Substitution du bénéficiaire d’un contrat d’assurance-vie : y a t il des règles ?
Dans un arrêt du 3 avril 2019, la 1ère chambre civile de la Cour de Cassation rappelle que la désignation du bénéficiaire de l’assurance-vie faite par testament peut être modifiée par simple avenant au contrat d’assurance-vie, dès lors que cet avenant traduit une volonté certaine et non équivoque du souscripteur de modifier la désignation testamentaire.
Les faits de l'espèce étaient les suivants:
Le souscripteur d’un contrat d’assurance-vie avait désigné successivement différents bénéficiaires, par des voies distinctes. D’abord, par testament authentique en date du 12 août 1997, il avait désigné son épouse, en qualité d’usufruitière, et ses « enfants vivants ou représentés, par parts égales, en qualité de nus-propriétaires ». Aucune distinction n’était alors opérée entre les enfants du souscripteur, qui étaient au nombre de cinq, de sorte que chacun d’eux avait vocation à la nue-propriété d’un cinquième du capital d’assurance-vie.
Ensuite, par avenants des 1er septembre 2005 et 1er septembre 2006 établis avec la compagnie d’assurance, le souscripteur avait désigné comme bénéficiaires son épouse (cette fois en pleine propriété) et, à défaut, trois de ses filles désignées nominativement. Cette formule excluait implicitement, mais nécessairement, les deux autres filles du souscripteur.
Toute la question, qui a opposé l’une des filles exclue du contrat à sa mère et ses sœurs, ainsi qu’aux organismes d’assurance, était de savoir si la modification des bénéficiaires de l’assurance-vie avait été valablement réalisée par de simples avenants, alors que la désignation initiale l’avait été par testament. Cette question supposait de résoudre un conflit entre les articles 1035 du code civil et L. 132 8 du code des assurances, dont les domaines respectifs pouvaient se recouper dans cette affaire.
En effet, la désignation initiale des bénéficiaires était inscrite dans un testament. Or, l’article 1035 du code civil limite les formes dans lesquelles peut intervenir la révocation d’un testament : elle requiert soit un testament postérieur, soit un acte notarié. Ce formalisme n’est, certes, pas dépourvu de souplesse, puisqu’il n’impose pas un parallélisme dans le choix de la forme testamentaire admettant qu’un testament olographe puisse révoquer un testament authentique, par exemple, et admet que la révocation soit expresse ou tacite . L’article 1035 du code civil était donc invoqué en l’espèce par la demanderesse au pourvoi, au soutien de l’argument suivant lequel la modification des bénéficiaires désignés par testament ne pouvait pas intervenir par simple voie d’avenant sous signature privée au contrat d’assurance, faute d’emprunter l’une des formes de révocation de testament admises par la loi.

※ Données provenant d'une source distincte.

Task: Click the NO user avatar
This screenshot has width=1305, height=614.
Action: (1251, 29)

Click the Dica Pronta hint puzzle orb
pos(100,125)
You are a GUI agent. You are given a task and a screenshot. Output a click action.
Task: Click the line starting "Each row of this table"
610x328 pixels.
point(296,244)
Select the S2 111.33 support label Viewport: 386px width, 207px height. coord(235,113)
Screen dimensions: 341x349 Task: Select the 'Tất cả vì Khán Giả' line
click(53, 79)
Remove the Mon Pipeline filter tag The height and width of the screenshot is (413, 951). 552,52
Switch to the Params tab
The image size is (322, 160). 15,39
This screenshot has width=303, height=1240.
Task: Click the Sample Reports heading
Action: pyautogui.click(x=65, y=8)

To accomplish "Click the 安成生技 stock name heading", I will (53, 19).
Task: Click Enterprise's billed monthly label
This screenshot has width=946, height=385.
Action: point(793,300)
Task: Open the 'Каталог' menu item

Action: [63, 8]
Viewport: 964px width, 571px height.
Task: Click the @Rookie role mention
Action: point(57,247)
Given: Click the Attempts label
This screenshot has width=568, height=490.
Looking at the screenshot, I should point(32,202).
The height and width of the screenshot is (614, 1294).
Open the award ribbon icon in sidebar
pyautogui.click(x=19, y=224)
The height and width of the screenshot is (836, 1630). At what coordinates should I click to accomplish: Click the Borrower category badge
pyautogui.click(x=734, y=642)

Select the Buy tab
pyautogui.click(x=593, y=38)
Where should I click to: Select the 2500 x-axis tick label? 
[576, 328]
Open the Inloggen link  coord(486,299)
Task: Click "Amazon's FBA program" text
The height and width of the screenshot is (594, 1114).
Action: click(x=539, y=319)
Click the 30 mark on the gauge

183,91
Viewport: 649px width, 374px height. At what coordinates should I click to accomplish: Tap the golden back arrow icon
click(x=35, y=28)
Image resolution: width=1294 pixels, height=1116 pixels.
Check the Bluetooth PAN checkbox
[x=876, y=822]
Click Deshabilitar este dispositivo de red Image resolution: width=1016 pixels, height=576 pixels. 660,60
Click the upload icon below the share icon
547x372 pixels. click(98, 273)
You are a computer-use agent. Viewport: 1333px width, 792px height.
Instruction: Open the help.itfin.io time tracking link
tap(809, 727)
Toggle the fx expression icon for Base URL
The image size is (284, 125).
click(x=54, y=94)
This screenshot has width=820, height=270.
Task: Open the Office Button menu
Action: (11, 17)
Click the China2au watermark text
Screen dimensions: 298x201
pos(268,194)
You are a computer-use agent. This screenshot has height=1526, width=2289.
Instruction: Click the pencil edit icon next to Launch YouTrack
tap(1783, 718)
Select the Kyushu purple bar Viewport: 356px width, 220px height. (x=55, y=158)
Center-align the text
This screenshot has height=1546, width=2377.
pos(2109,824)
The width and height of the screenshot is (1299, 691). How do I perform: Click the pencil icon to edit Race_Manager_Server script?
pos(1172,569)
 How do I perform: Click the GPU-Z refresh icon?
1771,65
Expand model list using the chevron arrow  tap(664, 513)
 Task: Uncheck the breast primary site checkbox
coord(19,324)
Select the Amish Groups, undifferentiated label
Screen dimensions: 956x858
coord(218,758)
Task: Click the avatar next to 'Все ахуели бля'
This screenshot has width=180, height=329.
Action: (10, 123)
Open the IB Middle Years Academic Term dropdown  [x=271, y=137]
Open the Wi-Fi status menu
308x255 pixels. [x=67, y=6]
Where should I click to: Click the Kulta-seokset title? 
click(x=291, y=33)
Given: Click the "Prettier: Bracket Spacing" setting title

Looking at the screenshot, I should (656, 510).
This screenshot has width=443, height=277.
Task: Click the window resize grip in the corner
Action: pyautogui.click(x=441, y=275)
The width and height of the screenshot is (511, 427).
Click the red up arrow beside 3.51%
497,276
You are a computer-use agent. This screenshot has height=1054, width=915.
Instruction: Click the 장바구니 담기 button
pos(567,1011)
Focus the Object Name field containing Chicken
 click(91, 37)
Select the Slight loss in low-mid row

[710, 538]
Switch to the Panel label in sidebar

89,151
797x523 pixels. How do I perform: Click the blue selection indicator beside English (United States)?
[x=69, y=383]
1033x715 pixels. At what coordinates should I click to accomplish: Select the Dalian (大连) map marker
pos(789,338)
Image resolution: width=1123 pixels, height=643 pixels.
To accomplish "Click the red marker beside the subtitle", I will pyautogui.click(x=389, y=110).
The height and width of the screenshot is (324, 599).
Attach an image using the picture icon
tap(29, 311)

L’argument opposé se fondait sur l’article L. 132-8, alinéa 8, du code des assurances, qui précise que la désignation ou la substitution du bénéficiaire d’un contrat d’assurance peut être réalisée « soit par voie d’avenant au contrat, soit en remplissant les formalités édictées par l’article 1690 du code civil, soit par voie testamentaire ». Cette énumération des formes possibles de désignation est plus large que celle de l’article 1035 du code civil, puisqu’elle autorise notamment une substitution de bénéficiaire par simple avenant au contrat d’assurance, sans distinguer selon les modalités de désignation initialement choisies. En outre, la jurisprudence retient une interprétation extensive de ce texte en considérant que la liste posée n’est pas limitative et que la modification du nom du bénéficiaire d’un contrat d’assurance vie n’est finalement subordonnée à aucune règle de forme admettant une modification réalisée par simple lettre signée du souscripteur.
Dans cet arrêt, la Cour de cassation rappelle les circonstances de fait relevées par les juges du fond, faisant état d’une première désignation par testament puis d’une modification par des avenants manifestant « la volonté certaine et non équivoque de modifier » la désignation initiale.
Elle approuve les conséquences tirées par les juges du fond de leurs constatations, dont ils ont déduit que les avenants modificatifs étaient valables en application de l’article L. 132-8 du code des assurances.
En effet, ce texte autorise une modification par voie d’avenant.
Or, en l’espèce, il y avait bien un avenant modificatif traduisant une volonté certaine et non équivoque du souscripteur.
La substitution de bénéficiaire était donc valable.